- **Text block**
########
Margaret Mead was born on December 16, 1901 in Philadelphia, Pennsylvania, and was the oldest of four children. Her father was on the faculty of the Wharton School of Finance and Commerce and her mother a sociologist and early advocate of women's rights. Margaret graduated from Barnard College (the women's college affiliated with Columbia University) in 1923, majoring in psychology, and enrolled in graduate school at Columbia University. While in her senior year at Barnard, Mead took a course from Franz Boas, Columbia's professor of anthropology. His graduate teaching assistant, Ruth Benedict, persuaded Mead to switch to anthropology.

In 1923, Mead married Luther Cressman, a theology student. He remained in New York while she spent nine months studying local customs in Samoa in 1925-1926. She published her findings in 1928. Mead received her Ph.D. from Columbia University in 1929.

On the ship back to the US from Samoa via Europe, she fell in love with Reo Fortune, a psychologist from New Zealand who later shifted to anthropology. Mead divorced Cressman in 1928, married Fortune in the same year, and the newly married couple moved to New Guinea, where they spent several years studying child and adolescent development in the Manus cultures.
########
- **Entries supplied**

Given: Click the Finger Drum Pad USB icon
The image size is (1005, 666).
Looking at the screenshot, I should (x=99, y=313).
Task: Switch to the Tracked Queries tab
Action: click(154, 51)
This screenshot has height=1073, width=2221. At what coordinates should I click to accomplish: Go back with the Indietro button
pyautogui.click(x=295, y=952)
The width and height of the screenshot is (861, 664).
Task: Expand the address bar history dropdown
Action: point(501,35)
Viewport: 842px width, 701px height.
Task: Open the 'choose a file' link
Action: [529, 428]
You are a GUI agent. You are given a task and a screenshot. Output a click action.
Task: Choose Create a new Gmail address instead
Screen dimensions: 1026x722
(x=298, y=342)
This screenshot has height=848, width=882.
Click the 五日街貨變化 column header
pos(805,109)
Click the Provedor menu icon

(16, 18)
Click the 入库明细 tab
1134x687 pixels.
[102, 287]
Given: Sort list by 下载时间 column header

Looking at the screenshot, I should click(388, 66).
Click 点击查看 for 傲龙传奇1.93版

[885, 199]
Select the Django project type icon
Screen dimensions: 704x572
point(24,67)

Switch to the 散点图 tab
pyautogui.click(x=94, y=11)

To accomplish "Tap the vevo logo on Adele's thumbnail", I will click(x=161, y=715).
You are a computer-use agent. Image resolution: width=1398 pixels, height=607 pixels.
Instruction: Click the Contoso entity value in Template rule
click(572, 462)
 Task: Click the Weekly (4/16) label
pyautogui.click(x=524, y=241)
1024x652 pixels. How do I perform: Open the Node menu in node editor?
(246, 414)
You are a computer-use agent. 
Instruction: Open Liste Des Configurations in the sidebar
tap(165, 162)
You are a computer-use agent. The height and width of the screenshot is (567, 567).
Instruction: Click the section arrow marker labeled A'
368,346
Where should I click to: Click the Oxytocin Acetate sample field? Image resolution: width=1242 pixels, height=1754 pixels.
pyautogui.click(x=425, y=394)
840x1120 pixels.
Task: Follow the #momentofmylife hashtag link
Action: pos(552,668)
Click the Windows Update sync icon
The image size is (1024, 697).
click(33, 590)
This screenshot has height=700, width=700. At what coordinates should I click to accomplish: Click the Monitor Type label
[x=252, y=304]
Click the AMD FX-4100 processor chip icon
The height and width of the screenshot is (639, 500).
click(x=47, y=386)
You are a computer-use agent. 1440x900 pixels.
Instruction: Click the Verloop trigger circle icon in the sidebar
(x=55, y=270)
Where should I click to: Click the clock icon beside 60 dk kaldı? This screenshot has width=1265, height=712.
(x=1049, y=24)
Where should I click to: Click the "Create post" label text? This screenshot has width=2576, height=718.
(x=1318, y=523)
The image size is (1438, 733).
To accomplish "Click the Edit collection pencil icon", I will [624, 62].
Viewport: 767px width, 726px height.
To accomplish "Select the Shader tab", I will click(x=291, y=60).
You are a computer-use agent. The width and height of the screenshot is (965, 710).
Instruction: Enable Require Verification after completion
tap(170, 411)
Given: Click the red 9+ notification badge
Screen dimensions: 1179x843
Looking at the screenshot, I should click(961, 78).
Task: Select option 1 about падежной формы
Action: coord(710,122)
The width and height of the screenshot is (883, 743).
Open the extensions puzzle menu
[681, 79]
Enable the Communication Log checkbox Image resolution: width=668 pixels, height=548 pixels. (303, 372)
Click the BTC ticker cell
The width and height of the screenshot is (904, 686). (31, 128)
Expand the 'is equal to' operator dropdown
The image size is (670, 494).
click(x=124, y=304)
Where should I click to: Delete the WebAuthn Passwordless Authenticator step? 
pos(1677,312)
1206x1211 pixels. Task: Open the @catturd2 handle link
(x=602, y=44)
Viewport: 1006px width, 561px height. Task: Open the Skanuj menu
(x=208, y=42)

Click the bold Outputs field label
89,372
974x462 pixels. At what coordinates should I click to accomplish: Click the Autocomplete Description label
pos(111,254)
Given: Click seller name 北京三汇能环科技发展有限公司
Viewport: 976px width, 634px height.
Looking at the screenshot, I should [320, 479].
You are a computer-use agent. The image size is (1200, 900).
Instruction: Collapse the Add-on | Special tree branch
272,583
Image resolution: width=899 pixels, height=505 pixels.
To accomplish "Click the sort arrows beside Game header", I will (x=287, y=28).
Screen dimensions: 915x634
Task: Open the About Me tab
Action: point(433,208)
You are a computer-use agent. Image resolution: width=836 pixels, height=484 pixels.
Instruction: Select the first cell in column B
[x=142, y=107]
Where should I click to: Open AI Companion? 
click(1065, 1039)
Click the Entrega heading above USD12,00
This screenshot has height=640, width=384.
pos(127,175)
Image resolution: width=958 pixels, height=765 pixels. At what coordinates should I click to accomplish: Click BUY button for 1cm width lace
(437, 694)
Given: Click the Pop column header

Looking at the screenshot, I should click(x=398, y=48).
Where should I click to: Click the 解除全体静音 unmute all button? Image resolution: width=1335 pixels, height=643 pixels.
########
- **Problems to work on**
1/ List every person the Margaret Mead text names, other than Mead herself.
2/ Decide whether each statement agrees with the Margaret Mead text. Answer yes or no and quote the words that settle it.
(a) Mead majored in anthropology at Barnard College.
(b) Luther Cressman went with Mead to Samoa.
(c) Mead earned her Ph.D. from Columbia University in 1929.
3/ Write the next part of the Margaret Mead text, starting after its final sentence.

- **Answers by task**
1/ Franz Boas, Ruth Benedict, Luther Cressman, Reo Fortune

2/
(a) No: "majoring in psychology"
(b) No: "He remained in New York while she spent nine months studying local customs in Samoa in 1925-1926."
(c) Yes: "Mead received her Ph.D. from Columbia University in 1929."

3/
In 1935, Mead divorced Fortune and in 1936 married the English anthropologist Gregory Bateson. The couple spent four years, from 1936 to 1939, studying Indonesian cultures. Finally, in 1939, Mead fulfilled a long-standing dream and bore her first and only child, Mary Catherine Bateson, who also became an anthropologist. The couple divorced in 1950.

In addition to her three marriages, Mead also a close relationship with Ruth Benedict. They were professional collaborators who at times also shared an intimate sexual relationship. Despite marriages, affairs, and fieldwork that took them both to many different parts of the world, Mead and Benedict remained close over the 25 years until Benedict's death (Lapsley 2001). "Both Ruth and Margaret espoused free-love doctrines that called for sexual experimentation and prohibited jealousy, but both also believed in marriage and feared compromising their careers" (Banner 2003). This was not Mead's only close relationship with a woman. During a period of 17 years (1961-1978) Mead shared a house with Rhoda Metraux while the two of them co-authored a regular column for Redbook magazine.

Mead had a distinguished academic career. She had joined the American Museum of Natural History in New York City, as assistant curator, in 1926 and eventually served as its curator from 1961 to 1969. In addition, she taught at Columbia University, at New York University, Emory University, Yale University, and the University of Cincinnati. She founded the Department of Anthropology at Fordham University.

Mead received numerous honorary doctorates, and served as president of the American Anthropological Association, the Anthropological Film Institute, the Scientists Institute for Public Information, the Society for Applied Anthropology, and the American Association for Advancement in Science.

As a celebrity, Mead spoke out on a wide range of social issues including women's rights, parenting, racism, drug abuse, pollution, and war. She was an advocate of birth control, repeal of anti-abortion laws, and right to die legislation.

Did you know?
Margaret Mead firmly believed that human behavior was learned and so could be reshaped by a society determined to make changes for the better.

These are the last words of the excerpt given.